Franken asked Gorsuch if it made him uncomfortable to hear his nomination “discussed in such transactional terms.”

Gorsuch said, “Senator, there’s a lot I am uncomfortable with about this process. A lot. But I’m not God. No one asked me to fix it.”

As the hearings continued, yesterday and this morning, the Democratic senators seemed to detect in Gorsuch the Republican Party they had spent their careers fighting—the old familiar opponent. As a lawyer in George W. Bush’s Administration, Gorsuch helped write a legal memo supporting torture, although he claimed yesterday that he had been against the harsher view on the subject taken by the Vice-President’s office, and with those at the State Department who supported a “gentler” approach. He offered a key opinion in the Hobby Lobby case, supporting the right of the owners of a large chain of Christian craft stores to refuse to provide contraception coverage to their employees. He had pushed an especially narrow reading of disabilities legislation.
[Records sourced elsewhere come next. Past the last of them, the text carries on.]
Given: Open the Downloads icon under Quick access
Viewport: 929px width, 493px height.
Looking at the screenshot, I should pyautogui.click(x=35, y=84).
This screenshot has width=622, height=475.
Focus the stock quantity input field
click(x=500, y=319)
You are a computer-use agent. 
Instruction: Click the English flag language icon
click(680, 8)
Yesterday, there was a telling exchange about the Citizens United case between Gorsuch and Sheldon Whitehouse, the Rhode Island Democrat, who pointed out that some conservative groups (among them, a dark-money group called the Judicial Crisis Network) had spent ten million dollars on an advertising campaign in support of Gorsuch’s nomination and seven million dollars to defeat Merrick Garland. Whitehouse wondered why they were spending so much money on Gorsuch. “You’d have to ask them,” Gorsuch said. Whitehouse said, “I can’t because I don’t know who they are. It’s just a front group.”
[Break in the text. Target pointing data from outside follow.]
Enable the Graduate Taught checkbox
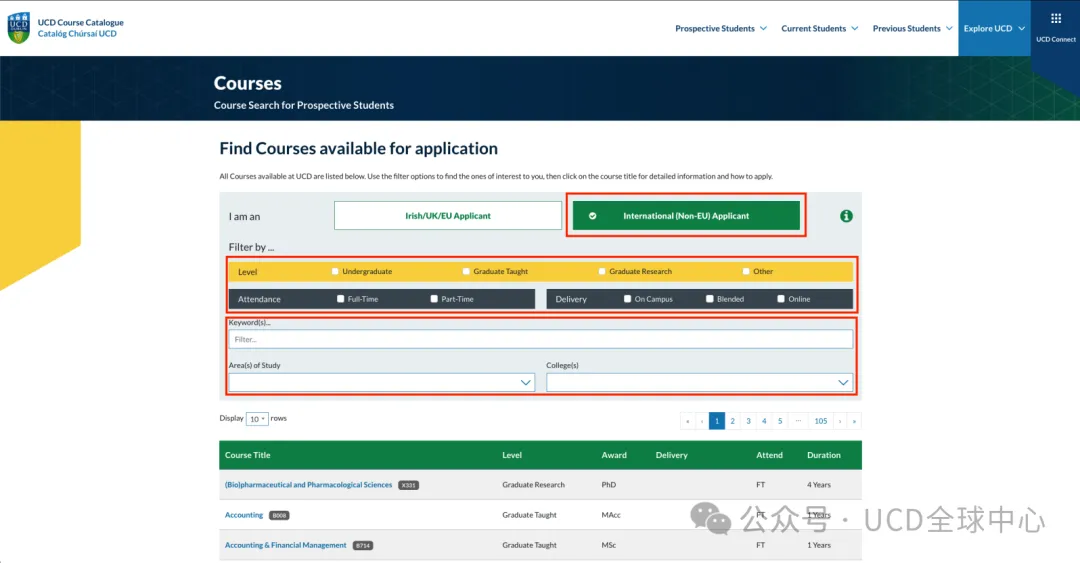 click(466, 271)
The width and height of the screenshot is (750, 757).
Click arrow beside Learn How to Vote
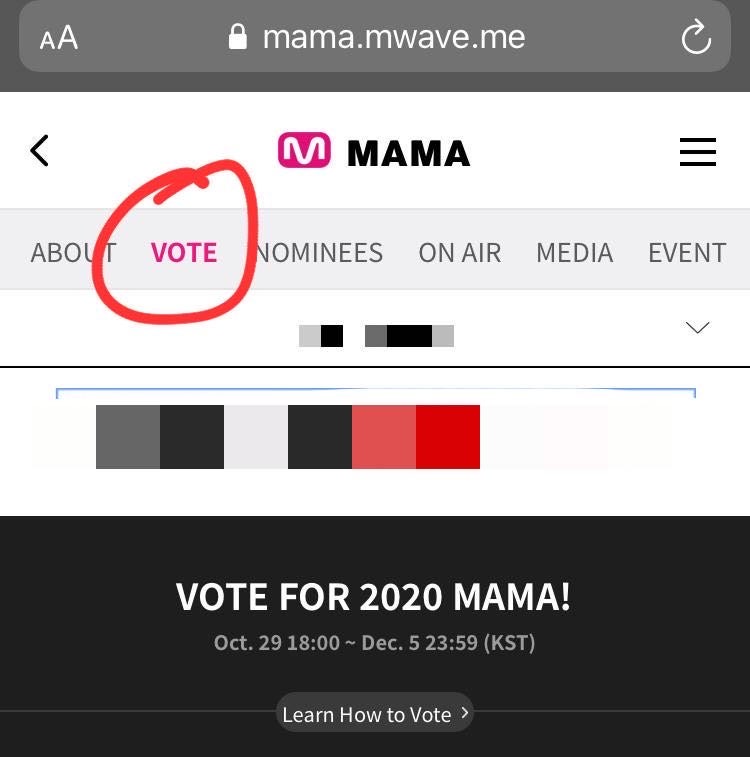pos(463,714)
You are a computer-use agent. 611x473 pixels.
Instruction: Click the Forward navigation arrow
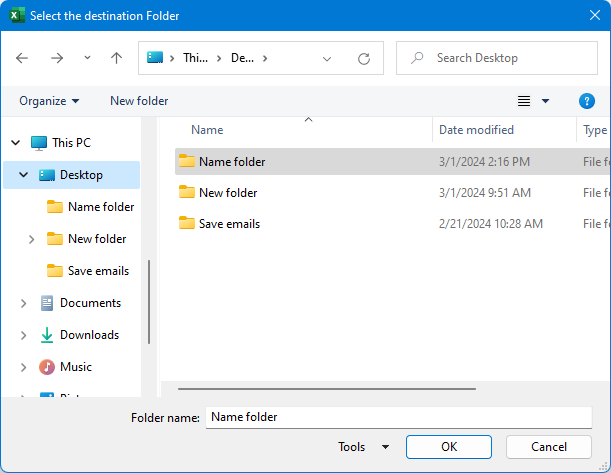[57, 58]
There are forces in Washington right now that complicate what Democrats see when they look at Republicans. The motivations of billionaire donors have been a problem for a while; the motivations of the Trump Administration are a new one. Neal Katyal, the great appellate lawyer who was, for a time, Obama’s acting solicitor general, appeared on Monday to testify on Gorsuch’s behalf. In a less partisan climate, Katyal insisted, Gorsuch “would sail through, close to 100–0.” Katyal said that he shared the outrage at the Senate Republicans’ treatment of Garland, but argued that emotion should not infect this process. Katyal said, “the bottom line is that we all want a Court composed of fair people with the highest professional standards.” The nominee was, Katyal suggested, no one’s stooge—not an ideologue, not a paid-for hack, not a member of the Trump machine.
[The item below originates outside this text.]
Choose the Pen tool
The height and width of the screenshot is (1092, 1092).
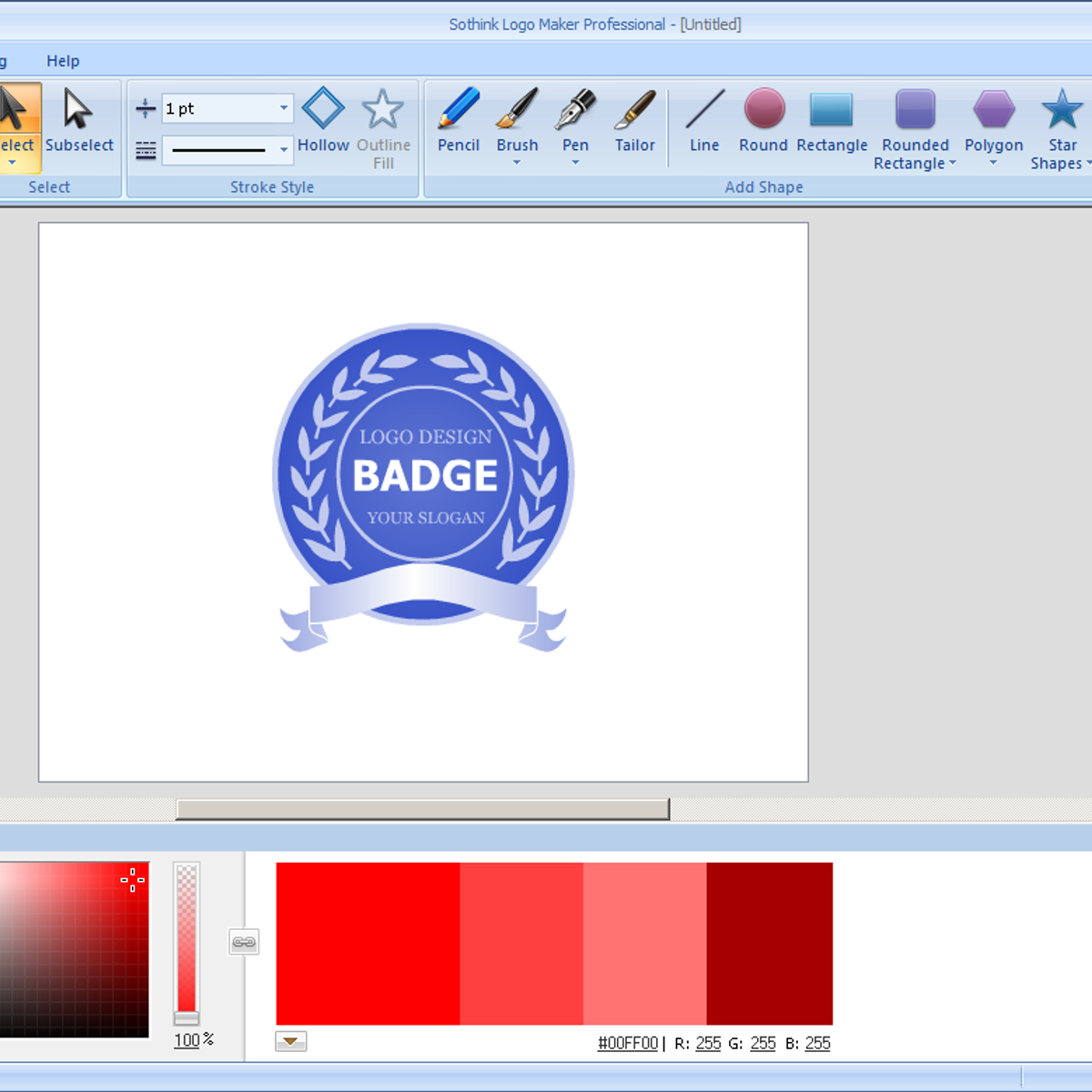(575, 121)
That case was made more clearly by Gorsuch himself, in the glimpses of his passion and reasoning during a long day. He described with pride his process as a writer. He clearly relished an exchange with Senator Chris Coons, of Delaware, about the notion of “complicity,” on which Gorsuch’s opinion in the Hobby Lobby case turned. He spoke passionately about his conviction that the Bill of Rights included a right to privacy—which might give some modest hope to liberals that Gorsuch will not be a clear vote to overturn Roe v. Wade, though the consensus is that he probably will be. In an exchange with Nebraska’s Ben Sasse, he seemed devoted to a Supreme Court Justice’s role in promoting the public understanding of the job. Throughout, there was the detectable imprint not of ideology but of individual experience.

By the time Grassley turned the gavel over to his colleague Thom Tillis and departed, at 9 P.M., so that, he said, he could get enough sleep before his 4 A.M. run, the Democrats seemed to view Gorsuch with the same grudging skepticism that they had directed at Secretary of Defense James Mattis and Secretary of State Rex Tillerson during their confirmation hearings. Barring something extraordinary, he will be confirmed. The most essential question for Senate Democrats was not just unanswered but unanswerable: Where will the establishment conservatives be, if they are needed as counterweights to Trump? In a crisis, the Democrats might hope for allies wherever they come from.

This morning, Whitehouse and Gorsuch went a second round, with the Rhode Island senator describing how every major recent Supreme Court decision on campaign finance or redistricting followed 5–4 party-line votes. Whitehouse worried aloud about partisan capture.

“Nobody,” Gorsuch said, “will capture me.”

“I hope not,” Whitehouse said.

“Wow,” Dianne Feinstein said, into an open mike, “that’s a good line to recess on."